In Who Gets Believed?, Dina Nayeri (The Ungrateful Refugee) collates data from real situations where the stakes of personal credibility are high and their outcomes apparently arbitrary. She connects a refugee whose story is rejected on absurd grounds to her own skepticism, as a Christian child refugee in the United States, of the thrashing antics of the girls around her in church. Nayeri exploits her heterogenous life experience (a management consultancy interlude is among the book’s oblique surprises) to compose a work something like philosophy, one that forces old conceptual questions back into conversation with their crucial roles in daily life.

Jeff Sharlet, The Undertow (W. W. Norton)

In “The Undertow: Scenes From a Slow Civil War,” journalist and author Jeff Sharlet takes readers on a chillingly urgent tour of Donald Trump’s America.

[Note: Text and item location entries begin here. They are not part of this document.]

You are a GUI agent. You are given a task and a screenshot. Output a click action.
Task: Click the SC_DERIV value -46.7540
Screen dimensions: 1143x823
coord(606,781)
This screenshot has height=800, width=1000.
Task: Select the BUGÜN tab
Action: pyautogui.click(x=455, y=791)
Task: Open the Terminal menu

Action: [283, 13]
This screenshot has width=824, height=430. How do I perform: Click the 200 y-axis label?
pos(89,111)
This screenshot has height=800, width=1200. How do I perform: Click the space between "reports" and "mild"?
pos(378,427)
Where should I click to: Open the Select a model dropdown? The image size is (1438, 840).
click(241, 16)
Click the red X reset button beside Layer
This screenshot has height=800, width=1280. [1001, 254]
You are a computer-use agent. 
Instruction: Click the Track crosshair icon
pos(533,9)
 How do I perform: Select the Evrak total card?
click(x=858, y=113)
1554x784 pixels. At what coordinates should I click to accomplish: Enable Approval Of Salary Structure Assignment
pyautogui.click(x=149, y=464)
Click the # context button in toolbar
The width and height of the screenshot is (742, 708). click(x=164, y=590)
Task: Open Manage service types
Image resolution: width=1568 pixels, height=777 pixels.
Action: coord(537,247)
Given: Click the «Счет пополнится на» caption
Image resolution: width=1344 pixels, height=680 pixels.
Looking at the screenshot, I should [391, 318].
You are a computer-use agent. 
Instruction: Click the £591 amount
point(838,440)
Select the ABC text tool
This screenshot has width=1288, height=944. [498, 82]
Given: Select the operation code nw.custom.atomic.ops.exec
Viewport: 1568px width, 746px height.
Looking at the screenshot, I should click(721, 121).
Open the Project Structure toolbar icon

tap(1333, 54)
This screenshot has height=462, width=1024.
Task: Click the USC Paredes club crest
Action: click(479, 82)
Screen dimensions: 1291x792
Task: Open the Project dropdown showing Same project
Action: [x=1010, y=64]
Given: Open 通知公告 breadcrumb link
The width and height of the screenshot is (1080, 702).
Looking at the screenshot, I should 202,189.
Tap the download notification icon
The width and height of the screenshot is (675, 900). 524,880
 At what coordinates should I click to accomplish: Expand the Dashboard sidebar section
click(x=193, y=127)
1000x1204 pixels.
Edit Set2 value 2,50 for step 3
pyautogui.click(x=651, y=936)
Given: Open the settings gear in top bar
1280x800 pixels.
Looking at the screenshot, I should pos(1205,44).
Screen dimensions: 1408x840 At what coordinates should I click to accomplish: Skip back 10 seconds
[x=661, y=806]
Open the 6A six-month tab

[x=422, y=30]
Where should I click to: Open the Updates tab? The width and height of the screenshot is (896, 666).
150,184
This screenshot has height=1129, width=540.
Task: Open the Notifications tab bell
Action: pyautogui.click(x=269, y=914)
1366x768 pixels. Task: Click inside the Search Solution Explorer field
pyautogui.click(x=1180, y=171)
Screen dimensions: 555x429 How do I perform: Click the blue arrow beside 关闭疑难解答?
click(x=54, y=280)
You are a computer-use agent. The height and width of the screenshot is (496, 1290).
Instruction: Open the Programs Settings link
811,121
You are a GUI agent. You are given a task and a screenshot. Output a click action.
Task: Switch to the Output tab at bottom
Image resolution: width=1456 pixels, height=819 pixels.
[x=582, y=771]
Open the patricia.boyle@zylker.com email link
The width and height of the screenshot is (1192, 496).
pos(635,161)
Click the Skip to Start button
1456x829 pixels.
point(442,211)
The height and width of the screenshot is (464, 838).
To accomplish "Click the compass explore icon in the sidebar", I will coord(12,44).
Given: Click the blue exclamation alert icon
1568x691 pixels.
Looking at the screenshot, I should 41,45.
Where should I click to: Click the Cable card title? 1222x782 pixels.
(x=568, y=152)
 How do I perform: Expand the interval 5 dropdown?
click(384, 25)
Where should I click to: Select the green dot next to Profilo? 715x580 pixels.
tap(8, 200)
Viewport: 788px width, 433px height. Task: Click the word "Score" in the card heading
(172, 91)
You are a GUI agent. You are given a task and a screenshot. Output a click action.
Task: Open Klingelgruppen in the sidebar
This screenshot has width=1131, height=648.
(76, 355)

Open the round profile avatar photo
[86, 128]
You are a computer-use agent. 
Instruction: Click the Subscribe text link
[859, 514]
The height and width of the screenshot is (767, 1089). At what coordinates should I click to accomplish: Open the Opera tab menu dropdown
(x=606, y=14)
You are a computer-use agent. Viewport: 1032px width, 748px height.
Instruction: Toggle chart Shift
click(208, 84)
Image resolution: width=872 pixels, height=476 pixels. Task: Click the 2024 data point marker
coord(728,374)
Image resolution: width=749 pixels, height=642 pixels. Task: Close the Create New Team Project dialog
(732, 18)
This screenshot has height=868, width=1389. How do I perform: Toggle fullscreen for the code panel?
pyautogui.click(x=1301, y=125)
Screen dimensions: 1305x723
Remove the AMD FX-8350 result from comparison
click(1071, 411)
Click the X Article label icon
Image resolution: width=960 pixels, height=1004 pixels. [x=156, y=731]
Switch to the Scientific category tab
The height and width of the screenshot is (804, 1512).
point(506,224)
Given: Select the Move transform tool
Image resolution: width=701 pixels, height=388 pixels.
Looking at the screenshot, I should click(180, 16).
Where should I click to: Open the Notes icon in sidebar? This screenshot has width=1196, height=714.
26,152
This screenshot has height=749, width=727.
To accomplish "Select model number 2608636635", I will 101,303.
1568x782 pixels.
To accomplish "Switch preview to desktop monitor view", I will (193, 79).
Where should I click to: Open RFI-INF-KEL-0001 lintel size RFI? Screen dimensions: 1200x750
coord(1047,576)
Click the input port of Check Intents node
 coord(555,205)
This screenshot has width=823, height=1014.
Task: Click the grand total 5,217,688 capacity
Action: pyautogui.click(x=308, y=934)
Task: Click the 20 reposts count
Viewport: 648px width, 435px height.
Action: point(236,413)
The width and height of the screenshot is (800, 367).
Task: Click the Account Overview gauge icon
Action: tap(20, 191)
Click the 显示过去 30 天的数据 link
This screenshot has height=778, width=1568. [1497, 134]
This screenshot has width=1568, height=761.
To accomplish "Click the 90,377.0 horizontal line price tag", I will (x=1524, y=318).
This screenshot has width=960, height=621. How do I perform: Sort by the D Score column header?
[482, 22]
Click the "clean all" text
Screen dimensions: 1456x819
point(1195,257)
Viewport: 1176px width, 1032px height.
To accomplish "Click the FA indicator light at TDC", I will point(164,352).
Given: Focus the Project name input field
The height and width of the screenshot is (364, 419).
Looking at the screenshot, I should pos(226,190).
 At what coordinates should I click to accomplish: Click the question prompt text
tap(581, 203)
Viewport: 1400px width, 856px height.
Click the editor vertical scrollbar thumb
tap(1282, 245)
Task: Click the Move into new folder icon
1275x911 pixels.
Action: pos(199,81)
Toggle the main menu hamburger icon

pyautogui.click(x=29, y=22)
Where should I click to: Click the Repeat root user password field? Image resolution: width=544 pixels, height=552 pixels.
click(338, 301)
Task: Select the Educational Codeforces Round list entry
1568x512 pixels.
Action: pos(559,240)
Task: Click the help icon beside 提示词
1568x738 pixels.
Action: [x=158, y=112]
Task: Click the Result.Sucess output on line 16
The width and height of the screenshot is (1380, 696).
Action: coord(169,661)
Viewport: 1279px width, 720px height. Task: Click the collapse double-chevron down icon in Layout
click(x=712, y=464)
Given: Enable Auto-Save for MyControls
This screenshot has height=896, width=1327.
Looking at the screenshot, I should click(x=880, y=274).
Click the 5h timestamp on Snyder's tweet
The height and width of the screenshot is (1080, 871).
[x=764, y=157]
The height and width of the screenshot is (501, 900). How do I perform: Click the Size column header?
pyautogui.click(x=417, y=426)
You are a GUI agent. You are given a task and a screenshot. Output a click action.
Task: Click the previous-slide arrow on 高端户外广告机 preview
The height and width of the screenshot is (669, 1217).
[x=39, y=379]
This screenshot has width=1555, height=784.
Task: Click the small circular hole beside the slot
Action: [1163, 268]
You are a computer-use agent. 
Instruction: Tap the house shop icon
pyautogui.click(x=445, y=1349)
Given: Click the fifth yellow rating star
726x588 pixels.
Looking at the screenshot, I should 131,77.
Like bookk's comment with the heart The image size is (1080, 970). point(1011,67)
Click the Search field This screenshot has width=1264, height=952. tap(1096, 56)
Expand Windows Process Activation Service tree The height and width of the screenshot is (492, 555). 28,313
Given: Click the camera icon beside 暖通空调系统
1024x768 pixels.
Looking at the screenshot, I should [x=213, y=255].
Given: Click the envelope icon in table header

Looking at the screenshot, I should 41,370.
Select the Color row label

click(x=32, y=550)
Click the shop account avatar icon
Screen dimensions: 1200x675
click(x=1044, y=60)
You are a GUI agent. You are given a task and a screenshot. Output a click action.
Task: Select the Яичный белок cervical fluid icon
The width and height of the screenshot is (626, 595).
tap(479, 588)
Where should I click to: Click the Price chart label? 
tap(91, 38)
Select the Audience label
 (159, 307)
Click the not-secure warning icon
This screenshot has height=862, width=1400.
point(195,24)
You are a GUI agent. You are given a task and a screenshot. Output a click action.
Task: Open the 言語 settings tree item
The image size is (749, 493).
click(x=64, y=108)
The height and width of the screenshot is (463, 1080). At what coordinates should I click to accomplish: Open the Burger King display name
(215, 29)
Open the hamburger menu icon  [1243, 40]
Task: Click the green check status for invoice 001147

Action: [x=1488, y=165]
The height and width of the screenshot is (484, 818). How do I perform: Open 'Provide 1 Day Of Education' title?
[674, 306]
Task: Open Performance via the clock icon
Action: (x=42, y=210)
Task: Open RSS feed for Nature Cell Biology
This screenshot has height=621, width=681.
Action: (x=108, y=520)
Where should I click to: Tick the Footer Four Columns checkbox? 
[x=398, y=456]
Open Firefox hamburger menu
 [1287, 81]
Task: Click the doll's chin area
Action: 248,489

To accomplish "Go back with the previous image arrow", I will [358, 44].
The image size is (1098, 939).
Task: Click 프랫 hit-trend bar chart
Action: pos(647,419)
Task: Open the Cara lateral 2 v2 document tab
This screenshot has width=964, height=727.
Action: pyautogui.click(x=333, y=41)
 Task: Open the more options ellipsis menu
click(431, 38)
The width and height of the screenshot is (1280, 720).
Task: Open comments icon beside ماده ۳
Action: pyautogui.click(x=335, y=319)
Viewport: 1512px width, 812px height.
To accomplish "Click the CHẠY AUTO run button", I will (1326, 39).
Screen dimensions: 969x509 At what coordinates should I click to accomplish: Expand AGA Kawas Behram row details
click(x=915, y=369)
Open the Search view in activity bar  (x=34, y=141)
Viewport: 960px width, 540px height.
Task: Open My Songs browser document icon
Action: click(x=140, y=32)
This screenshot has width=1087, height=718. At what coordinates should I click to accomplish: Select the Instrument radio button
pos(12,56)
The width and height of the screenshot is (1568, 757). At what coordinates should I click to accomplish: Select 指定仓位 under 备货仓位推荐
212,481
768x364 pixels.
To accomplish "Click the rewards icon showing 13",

Sharlet gives us much more than soundbites as he immerses himself in Trump rallies, a men’s rights conference and a prosperity Gospel megachurch, and as he talks in depth with conspiracy theorists, white nationalists and acolytes of Ashli Babbitt, the woman shot on Jan. 6, 2021, as she tried to break into the U.S. Capitol, “transformed” after her death, Sharlet writes, into “yet another flag, like a new tarot card in the deck of fascism.”

Christina Sharpe, Ordinary Notes (Farrar, Straus and Giroux)

From the glimmering mosaic of Christina Sharpe’s Ordinary Notes emerges a luminous vision of a mind and life, “ordinary” only in the sense that it contains the matter of her daily reckonings, the memories of an extraordinary mother, the “antiblack notes” that have impinged on her and all Americans’ experience of life, and the lovely counter-notes—the lessons, the art, the courageous voicings—that create a new understanding of the world: “All of our renewed power to refuse the concentric senses of the ruinous.”